Baby girl sits on the curb, watching. My mom is misty-eyed, looking back and forth between them. And I know she feels badly for him.

She smiles, though, when I approach and whispers. "Baby girl gave him one of her two dollars."

Monday, July 9, 2012

An Ode to Johnny Paycheck


"Take this job and shove it....I ain't working here no more."*

I grew up listening to classic country....this song was old 30 years ago, and it has been playing in my head all day.

Though I hope my resignation was more professional and demonstrated a little couth....the end result is the same. In roughly 45 days, I won't work there anymore.

I have prayed about it, talked about, cried on my husband's chest...unsure what in the world to do.

I knew I was unhappy. Hubs knew I was unhappy.

But I was worried. We would be cutting our income by exactly 50%. I have always worked had a career, which made me feel important. I helped people. I was in charge of people. I made good money.

And I was tired. Tired of phone calls, budgets, complaints. I craved my home and my family.

But we NEEDED my income. (Why is it always about money?)

So it was 2:30 on the morning of my 36th birthday. My husband sound asleep, baby girl off visiting grandparents. And I lay awake, asking the Lord what He wanted me to do.

Though I believe in the burning bush and am fully convinced the Lord could call me via my Android device if He so chose, I was stunned when he answered my question.

That food pantry you can't find, the one, you want to volunteer in.
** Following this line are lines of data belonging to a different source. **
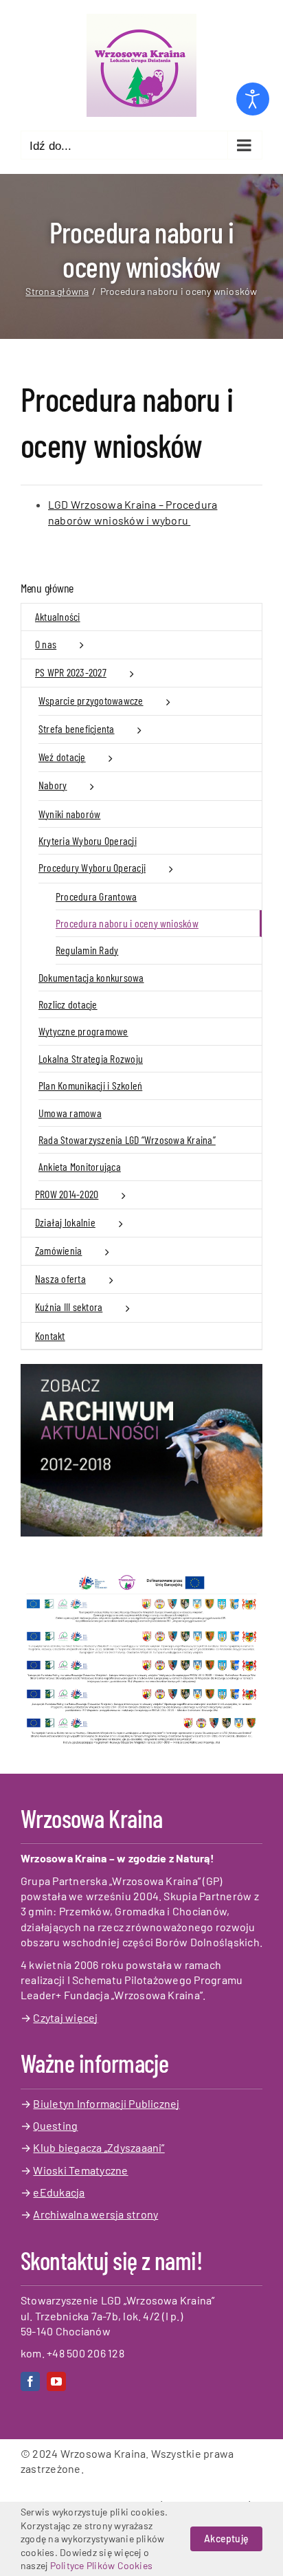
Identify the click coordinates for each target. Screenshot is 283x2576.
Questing (55, 2125)
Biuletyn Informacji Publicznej (106, 2103)
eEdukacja (58, 2192)
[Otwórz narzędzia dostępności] (252, 98)
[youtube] (56, 2381)
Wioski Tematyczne (80, 2170)
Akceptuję (226, 2538)
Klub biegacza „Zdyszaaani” (98, 2147)
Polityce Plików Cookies (101, 2565)
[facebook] (30, 2381)
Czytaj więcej (65, 2017)
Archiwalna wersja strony (95, 2214)
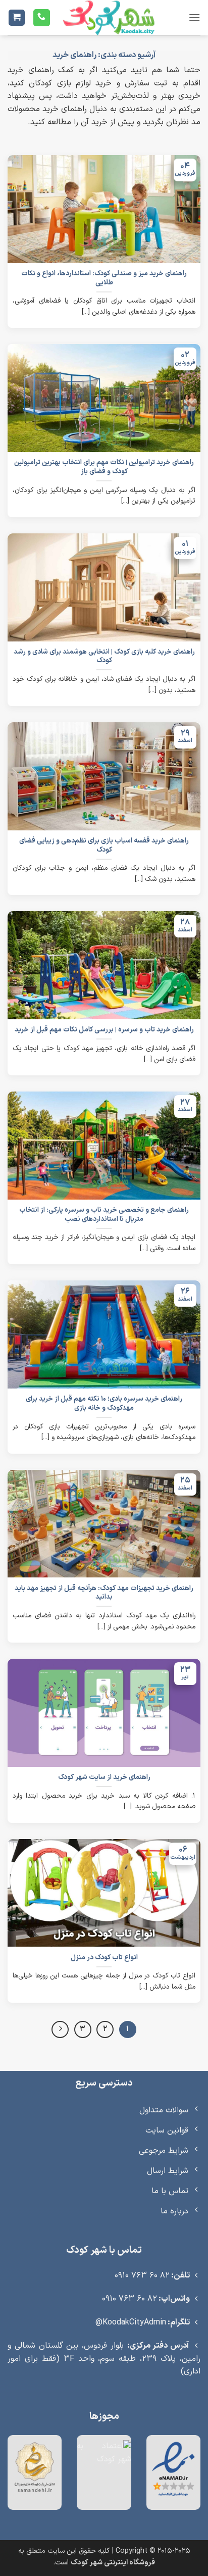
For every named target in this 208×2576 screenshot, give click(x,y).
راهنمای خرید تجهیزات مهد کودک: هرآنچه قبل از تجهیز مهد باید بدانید (104, 1593)
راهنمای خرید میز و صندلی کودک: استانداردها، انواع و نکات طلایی (104, 278)
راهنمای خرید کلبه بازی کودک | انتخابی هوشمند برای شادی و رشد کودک (104, 656)
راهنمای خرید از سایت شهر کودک (104, 1777)
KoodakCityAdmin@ (130, 2322)
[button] (194, 17)
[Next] (60, 2029)
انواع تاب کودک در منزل (104, 1957)
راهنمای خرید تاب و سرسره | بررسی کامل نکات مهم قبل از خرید (104, 1029)
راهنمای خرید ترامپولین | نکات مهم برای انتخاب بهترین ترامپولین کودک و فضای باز (104, 467)
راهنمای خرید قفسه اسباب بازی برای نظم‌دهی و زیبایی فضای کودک (104, 845)
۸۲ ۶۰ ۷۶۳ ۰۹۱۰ (142, 2275)
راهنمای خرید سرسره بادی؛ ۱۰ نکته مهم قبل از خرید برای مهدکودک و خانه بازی (104, 1403)
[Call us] (41, 17)
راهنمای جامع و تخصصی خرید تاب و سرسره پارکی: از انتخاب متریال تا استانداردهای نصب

START YOUR OWN.

So, I e-mailed my husband (yes, we do actually talk, out loud and face-to-face, but it was almost 3 am at this point), outlined the whole idea, got up, got dressed and went to work early.

Because my husband is the best, he brought me a birthday breakfast to my office.

The card he gave me read,

"I would be happy to serve with you and the food pantry in any way."

So today was it.

Take this job....or rather "It is with mixed emotion that I must tender my resignation..."
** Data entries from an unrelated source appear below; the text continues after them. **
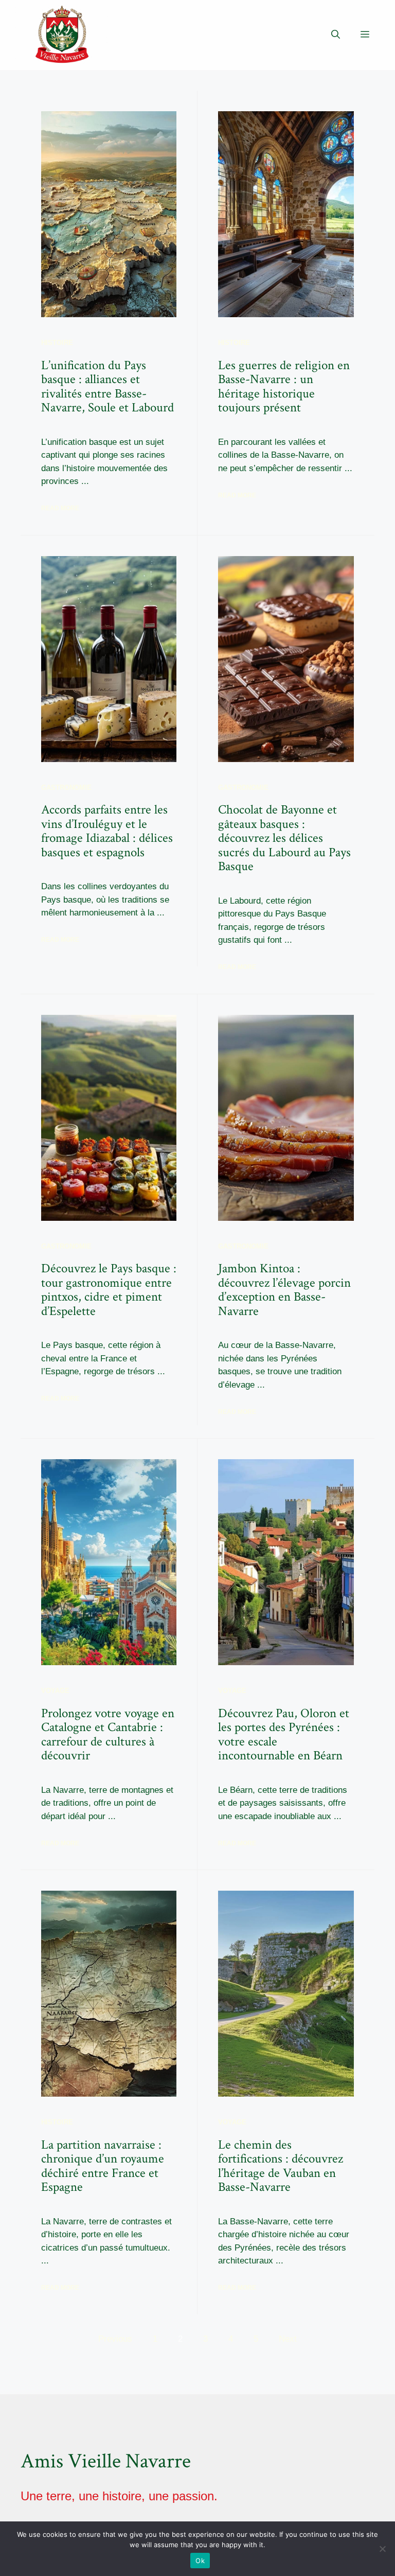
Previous (115, 2339)
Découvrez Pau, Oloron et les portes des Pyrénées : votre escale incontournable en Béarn (283, 1735)
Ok (200, 2560)
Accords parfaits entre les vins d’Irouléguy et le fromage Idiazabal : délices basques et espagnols (107, 831)
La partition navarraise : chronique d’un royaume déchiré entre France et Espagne (102, 2166)
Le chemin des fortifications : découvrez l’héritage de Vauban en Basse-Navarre (280, 2166)
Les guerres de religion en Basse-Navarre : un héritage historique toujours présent (284, 387)
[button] (335, 35)
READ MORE (60, 508)
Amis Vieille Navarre (106, 2461)
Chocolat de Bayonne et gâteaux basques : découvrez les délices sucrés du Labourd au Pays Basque (284, 838)
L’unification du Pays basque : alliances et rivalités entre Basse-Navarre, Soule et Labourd (107, 387)
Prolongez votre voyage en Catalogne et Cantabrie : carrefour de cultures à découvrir (107, 1735)
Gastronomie (66, 787)
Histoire (57, 343)
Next (288, 2339)
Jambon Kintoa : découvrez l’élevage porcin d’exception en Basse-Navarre (284, 1290)
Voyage (55, 1691)
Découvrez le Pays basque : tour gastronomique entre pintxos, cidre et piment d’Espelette (108, 1290)
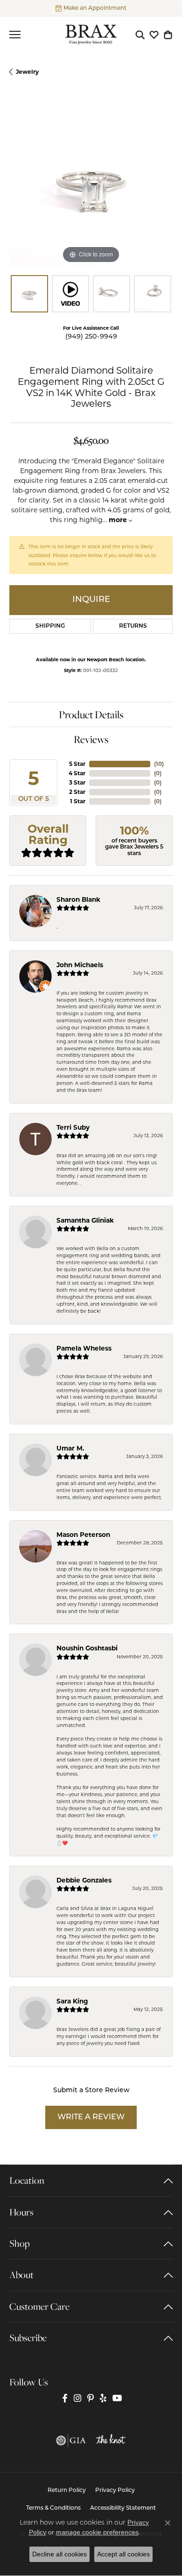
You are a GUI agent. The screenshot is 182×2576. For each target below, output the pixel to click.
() (159, 763)
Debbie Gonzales (84, 1880)
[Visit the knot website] (110, 2440)
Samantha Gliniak (85, 1220)
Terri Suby (73, 1127)
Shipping (50, 626)
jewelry (27, 71)
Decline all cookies (59, 2554)
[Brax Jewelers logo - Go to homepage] (91, 34)
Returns (133, 626)
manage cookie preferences (97, 2532)
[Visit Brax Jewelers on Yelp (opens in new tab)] (103, 2398)
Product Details (91, 714)
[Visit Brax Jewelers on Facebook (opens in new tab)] (65, 2398)
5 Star (77, 763)
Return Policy (67, 2490)
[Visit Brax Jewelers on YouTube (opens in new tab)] (117, 2398)
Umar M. (70, 1448)
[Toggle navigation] (15, 34)
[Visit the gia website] (71, 2440)
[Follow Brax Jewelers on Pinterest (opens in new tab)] (90, 2398)
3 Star (77, 782)
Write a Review (91, 2117)
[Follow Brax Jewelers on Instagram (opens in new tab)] (77, 2398)
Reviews (91, 739)
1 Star (77, 801)
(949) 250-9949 (91, 336)
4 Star (77, 773)
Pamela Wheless (84, 1348)
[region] (91, 184)
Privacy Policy (115, 2490)
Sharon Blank (78, 899)
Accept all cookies (123, 2554)
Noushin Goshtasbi (87, 1648)
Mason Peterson (83, 1534)
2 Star (77, 791)
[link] (91, 8)
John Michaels (79, 965)
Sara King (72, 2001)
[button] (140, 34)
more (119, 520)
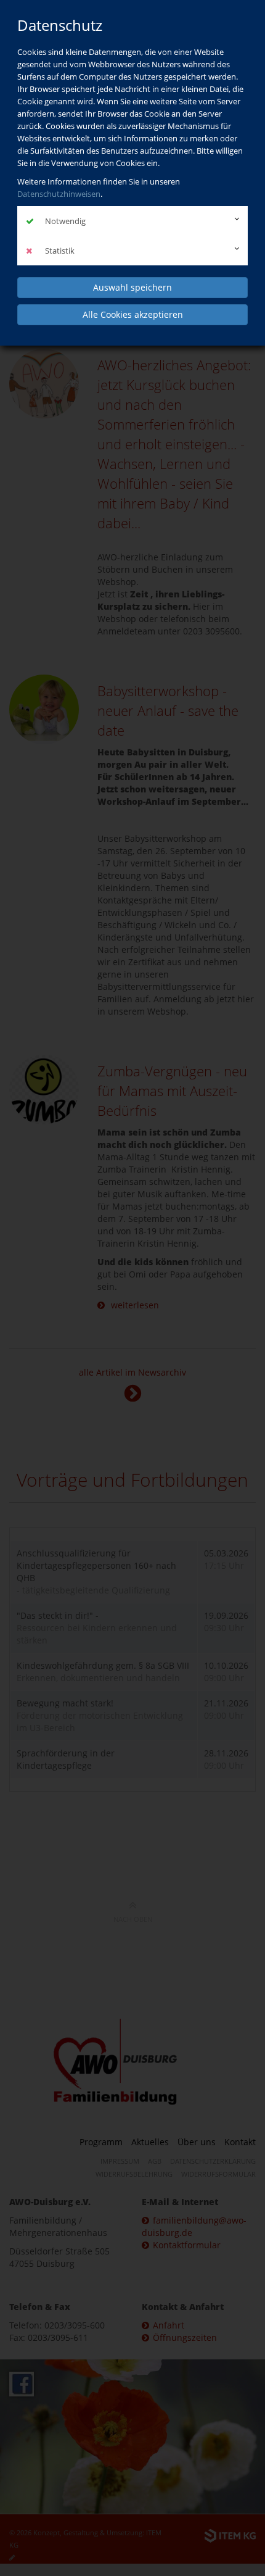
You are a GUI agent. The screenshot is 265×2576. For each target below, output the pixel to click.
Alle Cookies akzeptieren (133, 314)
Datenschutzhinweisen (58, 193)
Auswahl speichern (132, 287)
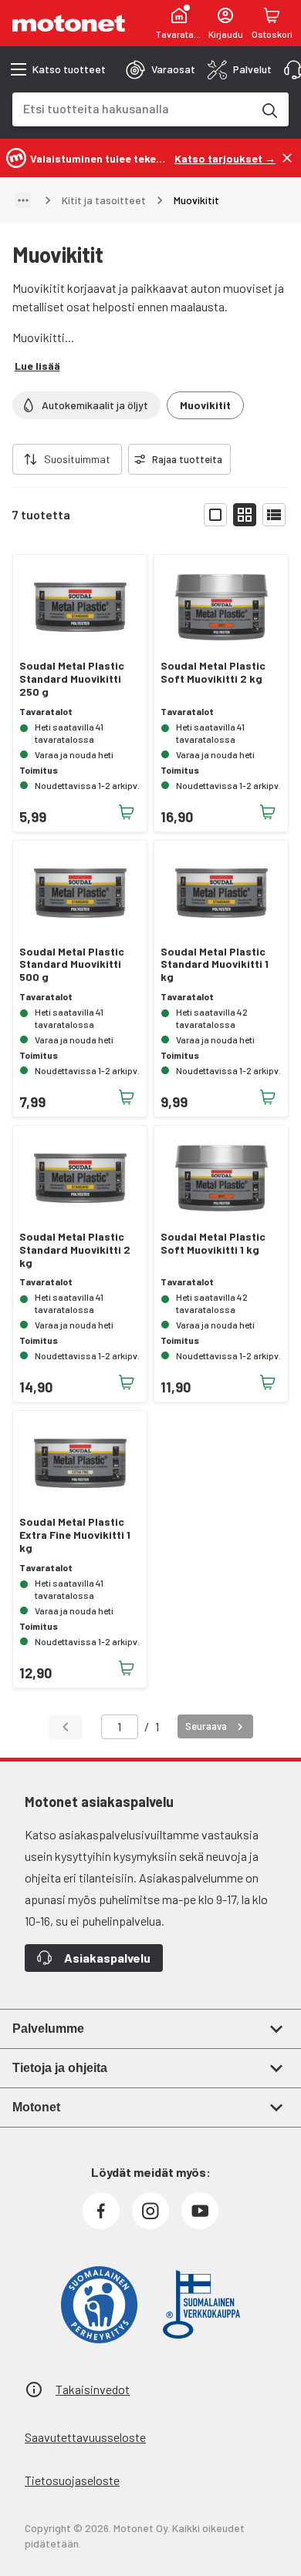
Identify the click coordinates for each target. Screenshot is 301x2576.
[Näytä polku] (23, 200)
Either way. (Pray for me. Pray for us.) I am almost unemployed!


*Johnny Paycheck. "Take this Job and Shove It"



Sunday, July 8, 2012

Making change


"Jesus said unto him, 'If thou wilt be perfect, go and sell all that thou hast, and give to the poor, then thou shalt have treasure in heaven and come and follow me.'" Matthew 19:21

Oh, how I like money or, at least, the comfort of knowing I have some money if I need it. I like knowing we could feasibly eat out most every meal, buy new clothes when we like, pay our bills, and save a little. I like giving...buying a meal here, a shower gift there, a little to this group, a little to that. I do envy people who I perceive have more than I do or seem to work less for having about the same.
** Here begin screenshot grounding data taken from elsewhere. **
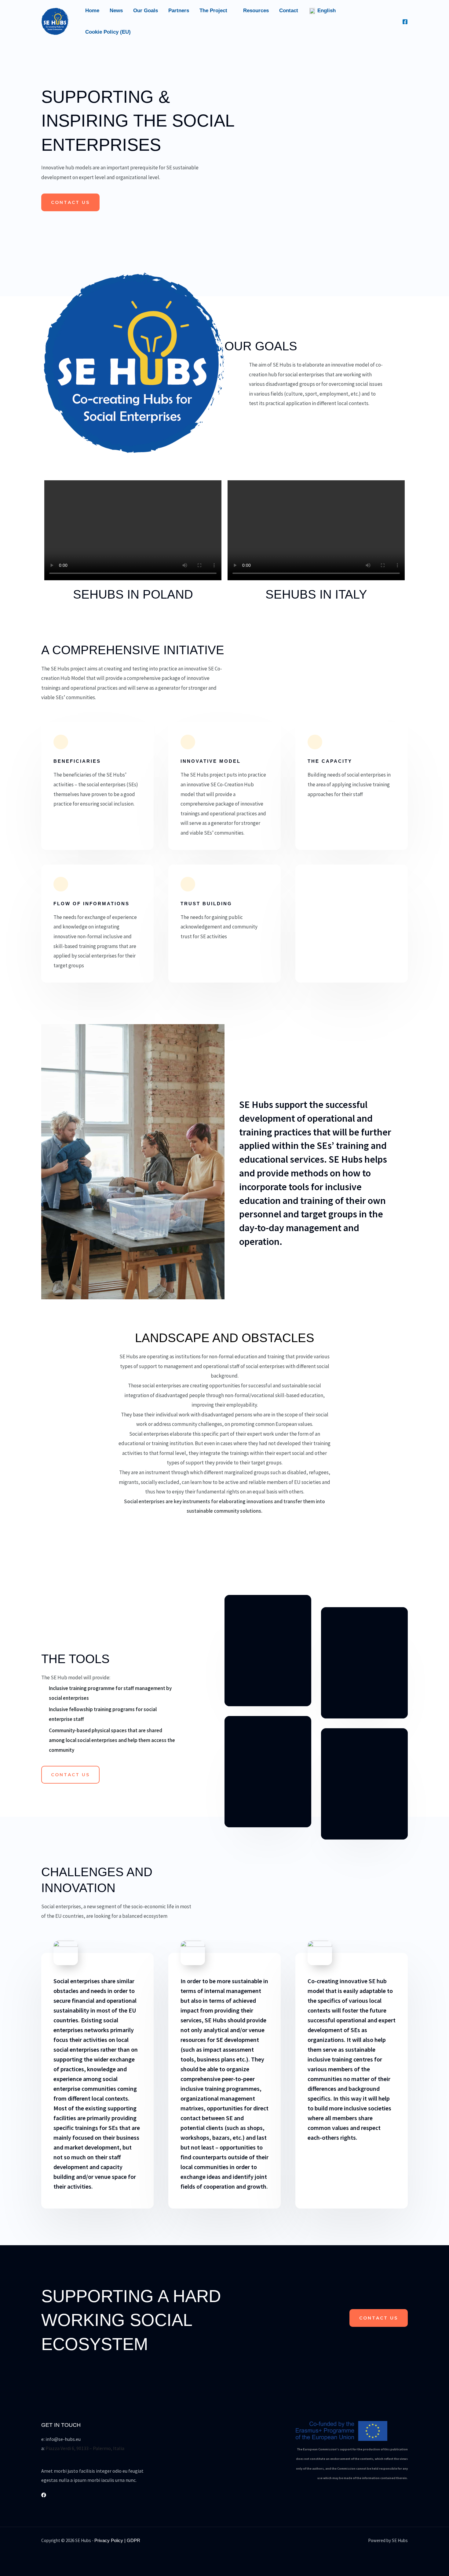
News (116, 10)
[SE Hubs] (55, 21)
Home (92, 10)
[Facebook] (405, 21)
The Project (213, 10)
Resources (256, 10)
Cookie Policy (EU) (108, 32)
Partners (178, 10)
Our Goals (145, 10)
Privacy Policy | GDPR (117, 2540)
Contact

But I have never known what it is like to not have. Never.

My mother told me one of the most humbling experiences of her life was having a wallet full of cash, checks, and cards but standing on line at the Salvation Army waiting for diapers during Hurricane Katrina. Money could not help her then.

So why do I think it can help me now?

Save a few weeks here and there, I have essentially been on-call 24/7 for the last ten years. My phone rings almost every night and every morning, multiple times. I get called away from home, trips, and birthday parties. I don't want to sound ungrateful...that career allowed me to (mostly) support my daughter and me all those years alone. But now, now is different; now I'm different. Is the money worth the trade?

I'm not that woman I was 10, 5, even a year ago.

So why is how I look at, what I do with, and what I sacrifice to get money the exact same?

I don't know either. Spending/money week is continuing.



Sunday, July 1, 2012

TMI, CRAP, and what the Lord showed me

I thought clothes week was over. Really, it should have been appearance week. Make-up, jewelry, clothes..But I thought it was over.

My husband kissed a sleepy me bye this morning; he left early to set up the sound booth and perform sound check at our church (which meets in a movie theater and is a loving, come-as-you-are kind of place), and I dozed back off.

Phone rings.

CRAP.

It is a young lady I invited to church. She and her husband are there. Where should they meet me?

CRAAP.

I'm running a few minutes late. I'll be there in 15 minutes.

Quick call to the husband. Please find them and make them feel welcome.

CRAAP. Why did I fall back asleep? Why didn't I get there early?

Shortest shower in history. No time to shave my legs. CRAAAP.

My toenails have only the remnants of a teenage mutant ninja turtle green pedicure baby girl gave me 4 weeks ago!

No time to wash hair.

Dry off. Throw on a dress. There is a spot from our father's day (I wore this two weeks ago!!!) Mexican fiesta that didn't come out in the wash.

A little hair spray, a few strategically placed bobby pins, the stained dress, my husband's flip flops (don't ask. they are only a size too big and were the ones by the door), torn-up pedicure, and I'm out the door.

CRAAAP. 10 AM and 95 degrees in the car. A quick trip down the road, a check in the mirror. Eyebrows (and lip) in need of a waxing. Dark circles under the eyes. Hair a little wanky.

I'm only 10 minutes late. Hug my co-worker, squeeze my husband's shoulder.

I made it!

But the guest of honor was already there. He had been there long before.

He didn't need my legs to be shaven, my toes to be painted, my eyebrows waxed, my face painted. He didn't need me to show up at all. I had done my part, a passing invitation to a hurting heart. I had been in scrubs when I had done that, sweaty from 104 degree temperatures looking for something in an outdoor supply shed.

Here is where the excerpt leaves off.